Being a young person seeking for work is difficult right now, unless you work in artificial intelligence.
For entry-level employees, the labor market is still in a downturn. The Federal Reserve Bank of New York reported that in June, the unemployment rate among recent college graduates was 4.8%, while the overall worker unemployment rate was 4%.
Even while AI contributes to the downturn, there is one bright spot: employees that have real-world machine learning experience. They are in their early 20s, have experience with artificial intelligence, and some of them earn $1 million annually.
According to a new report by the AI staffing company Burtch Works, which examined the pay of thousands of AI and data-science candidates, base salaries for nonmanagerial workers in AI with zero to three years of experience increased by about 12% between 2024 and 2025, the largest rise of any experience group. Additionally, according to the survey, individuals with experience in AI are being promoted to positions of management about twice as quickly as those in other technology-related disciplines. Rather than their years of experience, they are moving up the corporate ladder due to their impact and abilities.
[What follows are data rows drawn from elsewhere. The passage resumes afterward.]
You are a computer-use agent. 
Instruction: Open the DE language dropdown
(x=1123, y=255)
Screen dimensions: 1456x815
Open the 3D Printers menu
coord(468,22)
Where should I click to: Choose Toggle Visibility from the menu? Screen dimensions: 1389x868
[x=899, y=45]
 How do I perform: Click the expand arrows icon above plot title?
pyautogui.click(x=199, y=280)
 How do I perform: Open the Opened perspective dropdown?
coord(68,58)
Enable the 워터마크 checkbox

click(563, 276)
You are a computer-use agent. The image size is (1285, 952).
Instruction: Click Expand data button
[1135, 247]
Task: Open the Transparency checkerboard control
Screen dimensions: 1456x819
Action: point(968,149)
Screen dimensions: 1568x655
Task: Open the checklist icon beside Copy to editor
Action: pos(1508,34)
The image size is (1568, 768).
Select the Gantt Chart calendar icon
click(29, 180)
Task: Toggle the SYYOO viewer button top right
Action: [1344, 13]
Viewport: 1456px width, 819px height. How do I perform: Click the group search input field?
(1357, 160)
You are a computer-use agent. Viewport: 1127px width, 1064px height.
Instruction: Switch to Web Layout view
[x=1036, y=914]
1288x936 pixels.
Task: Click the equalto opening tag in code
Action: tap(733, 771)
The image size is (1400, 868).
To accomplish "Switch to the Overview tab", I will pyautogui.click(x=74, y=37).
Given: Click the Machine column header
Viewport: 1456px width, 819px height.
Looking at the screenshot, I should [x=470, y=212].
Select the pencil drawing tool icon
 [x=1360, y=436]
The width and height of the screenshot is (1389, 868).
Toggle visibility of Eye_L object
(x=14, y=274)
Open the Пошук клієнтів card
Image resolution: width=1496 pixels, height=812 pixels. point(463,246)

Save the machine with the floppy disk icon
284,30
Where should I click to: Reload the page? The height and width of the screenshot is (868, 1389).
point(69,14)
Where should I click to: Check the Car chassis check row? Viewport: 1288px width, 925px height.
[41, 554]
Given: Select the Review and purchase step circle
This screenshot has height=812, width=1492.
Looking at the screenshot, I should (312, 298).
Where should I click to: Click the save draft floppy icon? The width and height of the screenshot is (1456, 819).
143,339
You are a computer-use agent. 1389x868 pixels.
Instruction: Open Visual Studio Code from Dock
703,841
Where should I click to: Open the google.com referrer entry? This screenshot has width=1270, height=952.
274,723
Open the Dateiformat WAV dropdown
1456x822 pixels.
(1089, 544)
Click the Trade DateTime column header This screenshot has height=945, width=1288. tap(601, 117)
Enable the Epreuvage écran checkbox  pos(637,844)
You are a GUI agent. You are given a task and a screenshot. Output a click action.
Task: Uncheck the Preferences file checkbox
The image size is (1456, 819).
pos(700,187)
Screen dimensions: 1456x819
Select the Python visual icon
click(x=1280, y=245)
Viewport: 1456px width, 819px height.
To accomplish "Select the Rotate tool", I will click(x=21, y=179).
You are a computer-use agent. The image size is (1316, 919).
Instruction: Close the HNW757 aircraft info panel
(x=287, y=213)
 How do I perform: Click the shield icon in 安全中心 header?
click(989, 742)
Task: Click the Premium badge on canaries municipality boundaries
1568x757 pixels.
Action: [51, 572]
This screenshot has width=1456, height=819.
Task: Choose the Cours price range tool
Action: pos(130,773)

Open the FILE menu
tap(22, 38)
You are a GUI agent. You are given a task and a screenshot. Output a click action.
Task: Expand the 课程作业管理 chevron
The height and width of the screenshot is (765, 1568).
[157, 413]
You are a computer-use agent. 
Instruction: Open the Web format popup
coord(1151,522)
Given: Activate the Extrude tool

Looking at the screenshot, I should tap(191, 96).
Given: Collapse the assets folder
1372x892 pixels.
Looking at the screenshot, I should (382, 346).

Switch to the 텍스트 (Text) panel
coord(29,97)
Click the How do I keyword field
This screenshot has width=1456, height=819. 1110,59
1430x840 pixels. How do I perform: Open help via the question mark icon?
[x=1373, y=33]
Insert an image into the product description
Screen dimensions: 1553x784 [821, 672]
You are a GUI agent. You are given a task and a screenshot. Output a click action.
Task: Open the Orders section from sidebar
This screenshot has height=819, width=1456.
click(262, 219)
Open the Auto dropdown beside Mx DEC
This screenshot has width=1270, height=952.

A professor at the University of Maryland’s Robert H. Smith School of Business and co-lead of its AI job tracker, Anil K. Gupta, claims that there is a substantial pay gap between positions as a software engineer and a machine-learning engineer.
This year, Databricks, a data analytics software business whose value has increased dramatically during the AI boom, intends to triple the number of individuals it employs straight out of school, partly due to their expertise with AI.
The chief executive of the firm, Ali Ghodsi, predicts that they will arrive and be entirely AI-native. For all our efforts, we are unable to persuade seniors to embrace it.
According to Databricks’ job listings page, a generative-AI research scientist with as little as two years of experience may earn base wages ranging from $190,000 to $260,000. The total pay may be significantly larger when stock awards are included.
Ghodsi stated, “we definitely have people, quite junior people, that have big impact and they’re getting paid a lot.” “A person under 25 can earn a million dollars.”
“There is a bifurcation even in the market for people with AI experience,” says Jure Leskovec, a Stanford University computer science professor and co-founder of the firm Kumo.AI. He observes that Ph.D. students in their early 20s conduct productive research, graduate early, and are acquired by businesses with generous offers before they have any prior work experience.
“There are a lot of zeros,” he remarks.
Then there are people who know how to use AI. They are quick learners, quick thinkers, and adept at using technology to increase productivity. According to him, even if they lack advanced degrees, the difference between them and traditional programmers is growing.
He goes on to say, “It’s almost like a next generation of software engineers.”
As per Levels.fyi, there are several positions for machine-learning engineers at firms like Roblox that pay up to $200,000 annually and require zero to one year of expertise. 42 user-submitted offers totaling more than $1 million from AI businesses had been reviewed by the compensation-data supplier. Nine of those applicants had fewer than ten years of experience working in a business setting, while some may have held Ph.D.s.
Scale AI, which just completed a reverse-acquihire agreement with Meta Platforms, has around 15% of employees under the age of 25. Scale AI workers may expect to start out with a basic salary of roughly $200,000 per year.
He continues, “It’s almost like a software engineer of the future.”
Ashli Shiftan, head of people at Scale AI, states, “We are keen to hire AI-native professionals, and many of those candidates are early in their careers.”
The business has even threatened to take legal action against companies who attempt to hire its youngest employees.
After graduating from Carnegie Mellon University in December with a computer science major and an AI specialization, Lily Ma applied for 30 to 40 jobs. She interviewed around a dozen of them. She acknowledges that having prior research experience is very beneficial. (She also worked as a Tesla intern.)
The 22-year-old accepted a position at Scale AI but declined other enticing offers, such as one from a startup that offered a 1% share in the business.
Co-founder of CTGT, a firm that develops enterprise-risk and safety software to address issues like AI hallucinations, is Cyril Gorlla. Among its investors is Google. According to him, his company’s average age is 21. Currently, some of its employees’ equity is valued at around $500,000.
Younger and younger potential recruits have been contacting Gorlla, who is 23 years old, including a 16-year-old who has previously had a paper published at an AI conference.
He claims, “I most certainly did not see that a few years ago.”